# Problem details:
In the listing below, find each line with the string "width" and report it.

# Extracted material:
.....
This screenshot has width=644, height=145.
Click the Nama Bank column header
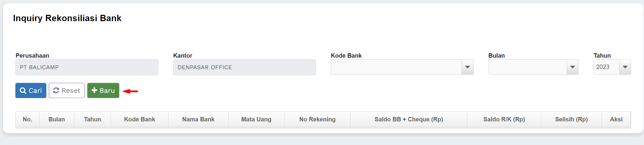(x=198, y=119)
.....
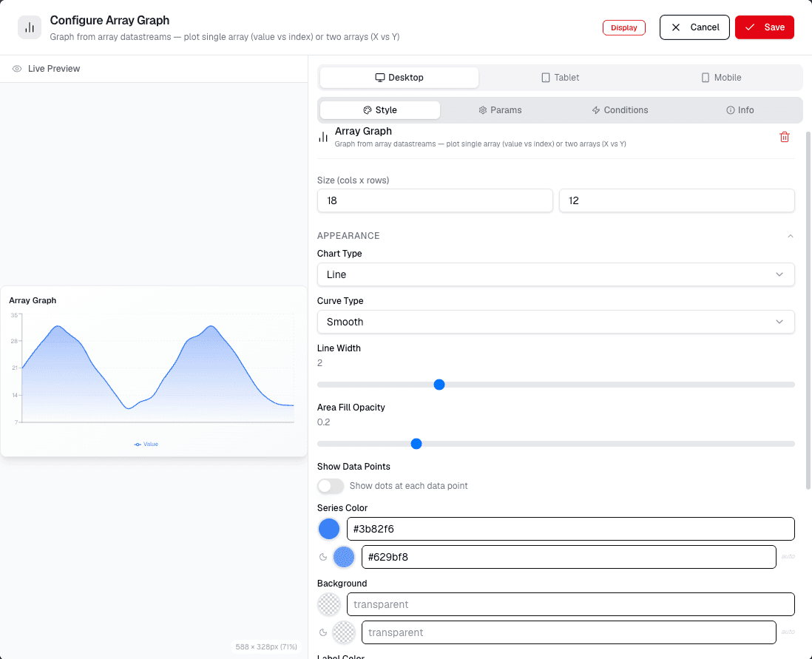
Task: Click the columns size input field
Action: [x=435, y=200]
.....
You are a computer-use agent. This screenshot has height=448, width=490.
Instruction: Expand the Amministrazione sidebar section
.....
# Response box:
This screenshot has width=644, height=145.
You are a computer-use agent. This screenshot has height=448, width=490.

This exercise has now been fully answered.